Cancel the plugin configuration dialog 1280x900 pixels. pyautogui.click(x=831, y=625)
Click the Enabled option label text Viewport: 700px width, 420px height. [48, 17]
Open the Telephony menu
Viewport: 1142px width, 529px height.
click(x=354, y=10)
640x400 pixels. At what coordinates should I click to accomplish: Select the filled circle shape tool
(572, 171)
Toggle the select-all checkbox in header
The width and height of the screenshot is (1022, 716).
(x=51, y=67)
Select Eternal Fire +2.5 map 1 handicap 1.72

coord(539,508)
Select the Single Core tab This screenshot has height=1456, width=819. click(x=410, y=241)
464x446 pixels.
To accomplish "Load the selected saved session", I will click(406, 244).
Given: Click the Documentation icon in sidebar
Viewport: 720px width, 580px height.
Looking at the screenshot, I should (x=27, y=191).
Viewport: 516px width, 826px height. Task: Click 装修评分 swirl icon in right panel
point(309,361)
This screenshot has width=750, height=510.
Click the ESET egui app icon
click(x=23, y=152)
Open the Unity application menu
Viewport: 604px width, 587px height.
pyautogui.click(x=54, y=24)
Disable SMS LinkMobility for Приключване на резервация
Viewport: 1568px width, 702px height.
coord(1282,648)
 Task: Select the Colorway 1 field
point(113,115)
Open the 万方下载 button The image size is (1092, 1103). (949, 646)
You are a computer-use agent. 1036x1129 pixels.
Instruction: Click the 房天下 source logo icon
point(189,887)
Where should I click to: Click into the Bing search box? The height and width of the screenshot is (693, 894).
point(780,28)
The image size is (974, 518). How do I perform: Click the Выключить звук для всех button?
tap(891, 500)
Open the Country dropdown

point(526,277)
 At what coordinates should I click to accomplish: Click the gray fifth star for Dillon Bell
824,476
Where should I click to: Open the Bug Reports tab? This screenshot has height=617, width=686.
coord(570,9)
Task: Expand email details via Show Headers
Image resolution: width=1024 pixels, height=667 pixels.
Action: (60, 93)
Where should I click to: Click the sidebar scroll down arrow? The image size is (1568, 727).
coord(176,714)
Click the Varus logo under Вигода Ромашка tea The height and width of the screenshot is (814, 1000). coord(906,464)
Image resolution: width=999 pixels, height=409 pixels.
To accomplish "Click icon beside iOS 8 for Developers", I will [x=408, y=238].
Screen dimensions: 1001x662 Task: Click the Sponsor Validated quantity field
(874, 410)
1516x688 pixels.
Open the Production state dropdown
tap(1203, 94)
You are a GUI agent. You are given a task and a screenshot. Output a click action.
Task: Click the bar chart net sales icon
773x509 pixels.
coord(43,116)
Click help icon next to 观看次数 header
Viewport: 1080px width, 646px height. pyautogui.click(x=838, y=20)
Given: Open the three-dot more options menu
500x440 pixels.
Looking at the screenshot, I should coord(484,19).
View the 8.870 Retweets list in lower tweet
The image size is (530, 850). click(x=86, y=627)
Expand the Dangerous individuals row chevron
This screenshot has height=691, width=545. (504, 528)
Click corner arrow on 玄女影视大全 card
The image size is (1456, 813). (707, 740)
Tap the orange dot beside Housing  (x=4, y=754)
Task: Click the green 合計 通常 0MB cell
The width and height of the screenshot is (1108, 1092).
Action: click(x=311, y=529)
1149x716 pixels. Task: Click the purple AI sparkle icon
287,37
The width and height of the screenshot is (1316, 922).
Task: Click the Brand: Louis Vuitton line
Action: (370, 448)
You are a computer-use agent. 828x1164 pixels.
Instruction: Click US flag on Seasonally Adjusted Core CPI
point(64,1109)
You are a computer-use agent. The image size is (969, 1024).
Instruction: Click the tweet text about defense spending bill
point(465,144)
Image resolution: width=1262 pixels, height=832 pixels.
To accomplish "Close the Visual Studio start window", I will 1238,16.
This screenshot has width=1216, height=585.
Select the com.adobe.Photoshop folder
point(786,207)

**Work instruction**
Tell me how many lines in the entries contain the string "will", and give nothing besides that number.

**Exercise response**
3